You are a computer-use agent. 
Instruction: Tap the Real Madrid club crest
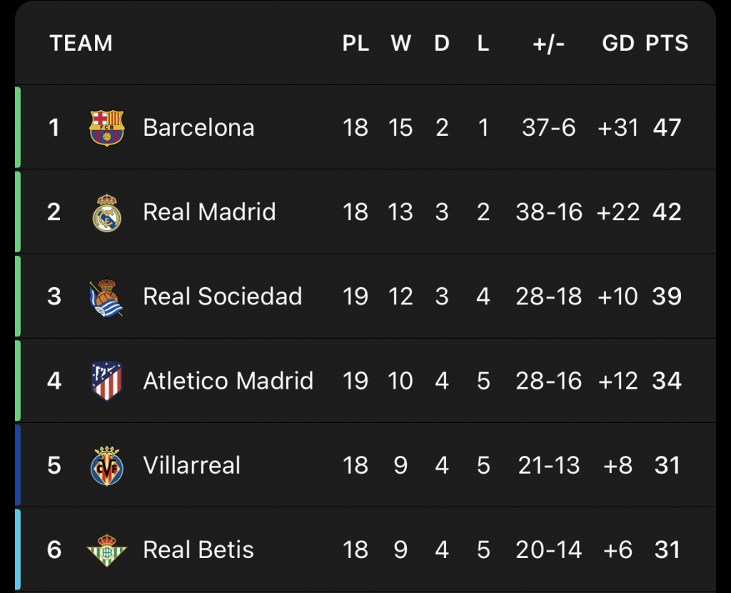[107, 213]
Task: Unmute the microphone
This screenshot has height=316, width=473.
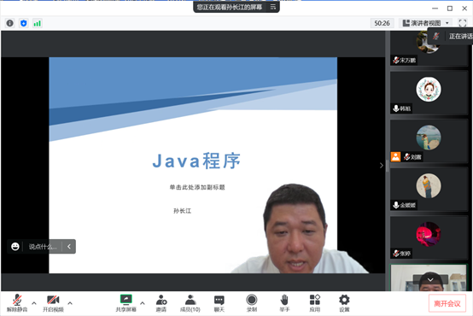Action: (17, 303)
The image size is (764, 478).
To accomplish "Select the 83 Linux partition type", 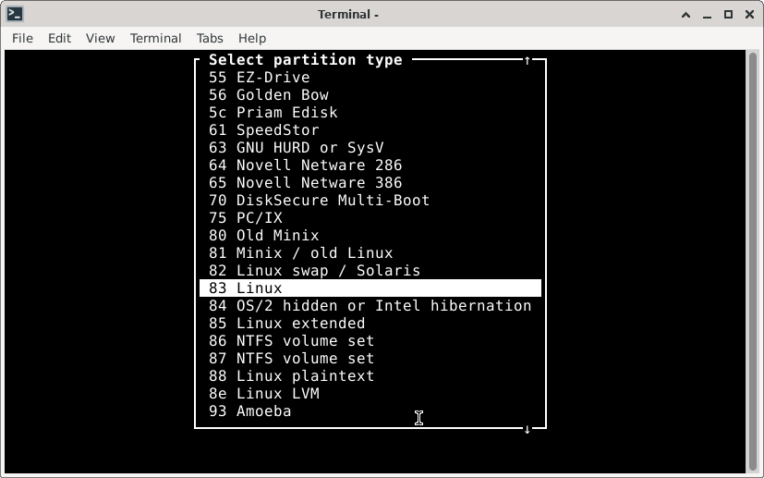I will (370, 288).
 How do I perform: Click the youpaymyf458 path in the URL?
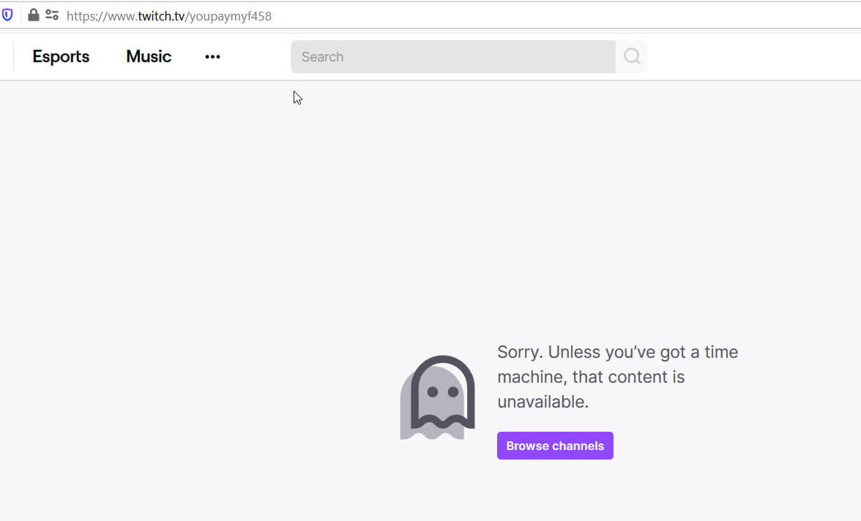click(231, 15)
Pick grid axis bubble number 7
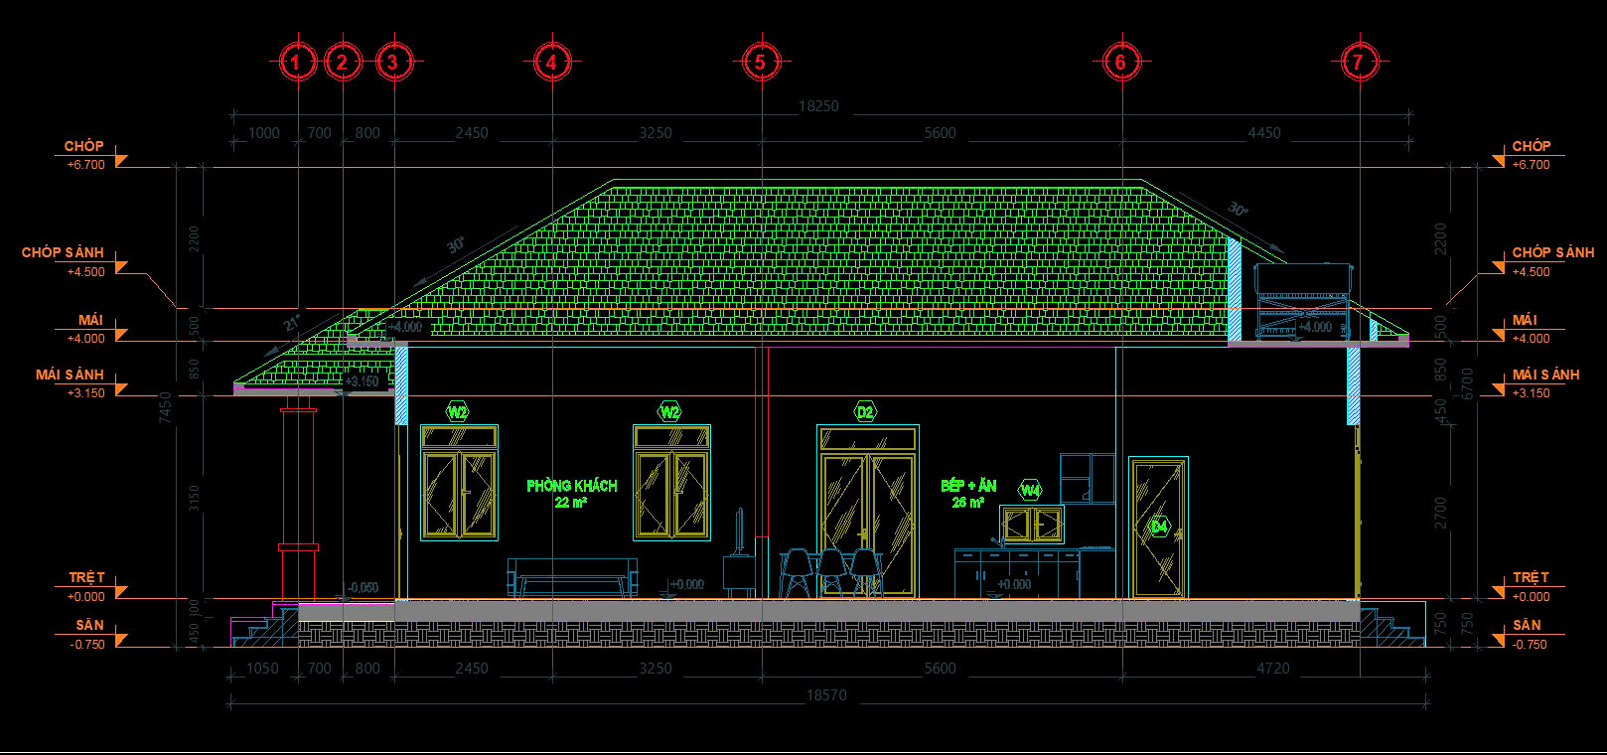 click(x=1358, y=63)
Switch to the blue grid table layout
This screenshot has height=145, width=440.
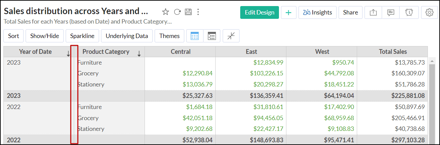(195, 36)
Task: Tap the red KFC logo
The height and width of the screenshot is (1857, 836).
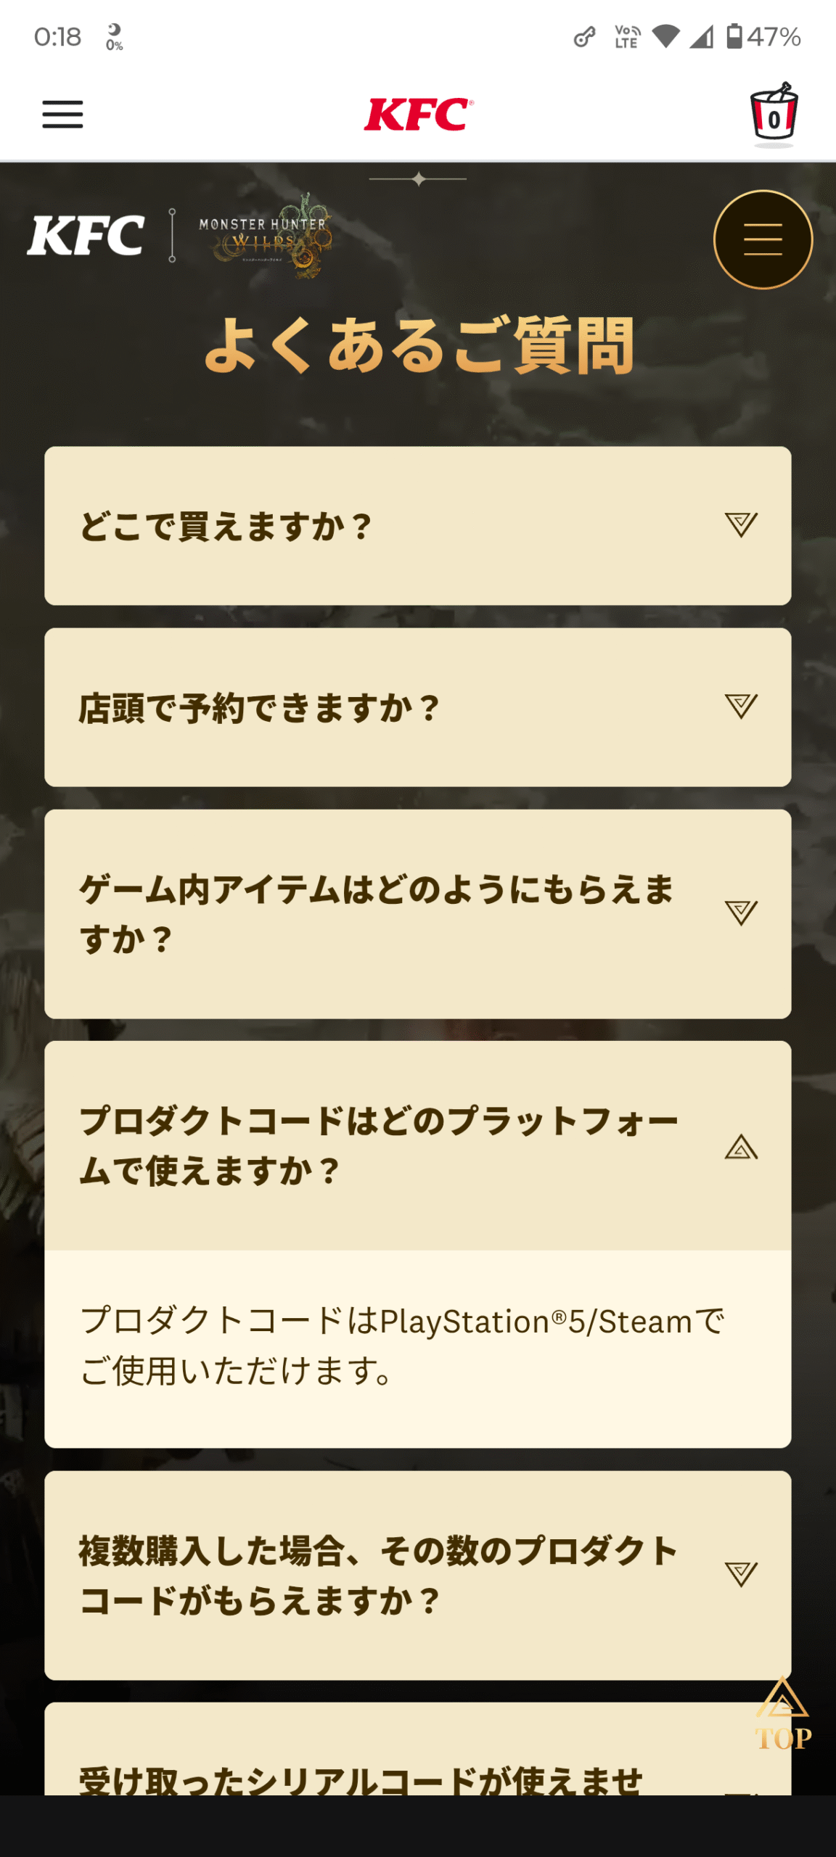Action: click(418, 115)

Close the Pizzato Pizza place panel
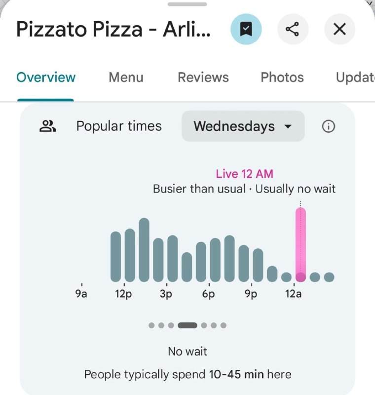pyautogui.click(x=339, y=29)
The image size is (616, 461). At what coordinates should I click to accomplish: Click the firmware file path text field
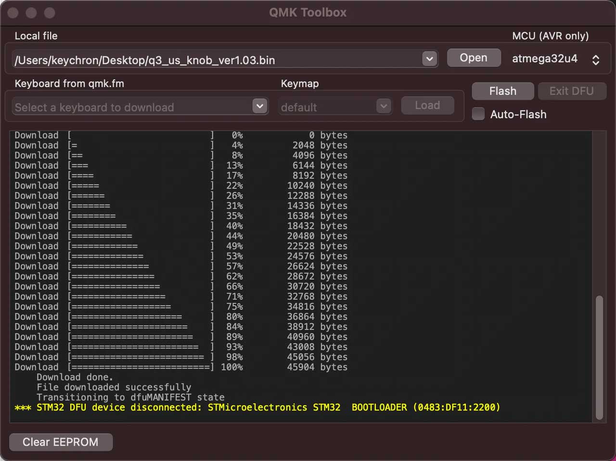217,60
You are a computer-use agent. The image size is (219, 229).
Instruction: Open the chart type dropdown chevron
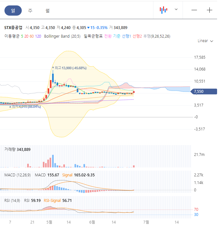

^^^^

### Exercise details
Extract exactly the lines above from the line containing "Close the Pizzato Pizza place panel" through the last one, both ends included, but not the pictures.

### Task response
Close the Pizzato Pizza place panel
pyautogui.click(x=339, y=29)
The image size is (616, 461). At what coordinates should I click to accomplish: Click the firmware file path text field
217,60
You are a computer-use agent. The image size is (219, 229).
Instruction: Open the chart type dropdown chevron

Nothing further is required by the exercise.